◆ SET TASK: Quote the data below verbatim, every line in its original order.

— START GIVEN DATA —

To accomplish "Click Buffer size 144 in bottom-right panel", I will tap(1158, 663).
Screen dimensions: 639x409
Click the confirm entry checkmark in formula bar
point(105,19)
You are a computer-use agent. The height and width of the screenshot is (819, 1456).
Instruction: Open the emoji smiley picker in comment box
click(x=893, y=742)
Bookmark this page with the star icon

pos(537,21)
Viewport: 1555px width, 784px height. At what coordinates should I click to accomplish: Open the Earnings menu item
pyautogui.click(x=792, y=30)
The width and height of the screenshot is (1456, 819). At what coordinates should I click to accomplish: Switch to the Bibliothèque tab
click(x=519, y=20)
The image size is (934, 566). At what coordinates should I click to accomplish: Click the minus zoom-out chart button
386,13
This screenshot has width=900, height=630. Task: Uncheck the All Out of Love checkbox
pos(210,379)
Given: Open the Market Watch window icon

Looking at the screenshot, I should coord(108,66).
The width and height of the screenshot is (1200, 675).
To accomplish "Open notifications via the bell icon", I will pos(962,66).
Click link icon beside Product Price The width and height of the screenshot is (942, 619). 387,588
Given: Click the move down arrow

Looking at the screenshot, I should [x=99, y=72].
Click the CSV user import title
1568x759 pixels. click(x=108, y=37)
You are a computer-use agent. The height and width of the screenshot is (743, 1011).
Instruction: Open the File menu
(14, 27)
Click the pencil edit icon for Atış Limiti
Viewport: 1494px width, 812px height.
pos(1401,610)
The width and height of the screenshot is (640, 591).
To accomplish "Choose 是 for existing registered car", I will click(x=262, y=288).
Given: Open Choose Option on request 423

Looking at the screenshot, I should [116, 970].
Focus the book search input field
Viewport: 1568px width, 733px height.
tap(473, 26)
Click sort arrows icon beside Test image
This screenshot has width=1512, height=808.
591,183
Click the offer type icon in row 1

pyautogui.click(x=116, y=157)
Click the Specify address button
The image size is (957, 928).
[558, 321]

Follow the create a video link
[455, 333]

— END GIVEN DATA —

◆ TASK RESPONSE:
To accomplish "Click Buffer size 144 in bottom-right panel", I will tap(1158, 663).
Screen dimensions: 639x409
Click the confirm entry checkmark in formula bar
point(105,19)
You are a computer-use agent. The height and width of the screenshot is (819, 1456).
Instruction: Open the emoji smiley picker in comment box
click(x=893, y=742)
Bookmark this page with the star icon

pos(537,21)
Viewport: 1555px width, 784px height. At what coordinates should I click to accomplish: Open the Earnings menu item
pyautogui.click(x=792, y=30)
The width and height of the screenshot is (1456, 819). At what coordinates should I click to accomplish: Switch to the Bibliothèque tab
click(x=519, y=20)
The image size is (934, 566). At what coordinates should I click to accomplish: Click the minus zoom-out chart button
386,13
This screenshot has width=900, height=630. Task: Uncheck the All Out of Love checkbox
pos(210,379)
Given: Open the Market Watch window icon

Looking at the screenshot, I should coord(108,66).
The width and height of the screenshot is (1200, 675).
To accomplish "Open notifications via the bell icon", I will pos(962,66).
Click link icon beside Product Price The width and height of the screenshot is (942, 619). 387,588
Given: Click the move down arrow

Looking at the screenshot, I should [x=99, y=72].
Click the CSV user import title
1568x759 pixels. click(x=108, y=37)
You are a computer-use agent. The height and width of the screenshot is (743, 1011).
Instruction: Open the File menu
(14, 27)
Click the pencil edit icon for Atış Limiti
Viewport: 1494px width, 812px height.
pos(1401,610)
The width and height of the screenshot is (640, 591).
To accomplish "Choose 是 for existing registered car", I will click(x=262, y=288).
Given: Open Choose Option on request 423

Looking at the screenshot, I should [116, 970].
Focus the book search input field
Viewport: 1568px width, 733px height.
tap(473, 26)
Click sort arrows icon beside Test image
This screenshot has width=1512, height=808.
591,183
Click the offer type icon in row 1

pyautogui.click(x=116, y=157)
Click the Specify address button
The image size is (957, 928).
[558, 321]

Follow the create a video link
[455, 333]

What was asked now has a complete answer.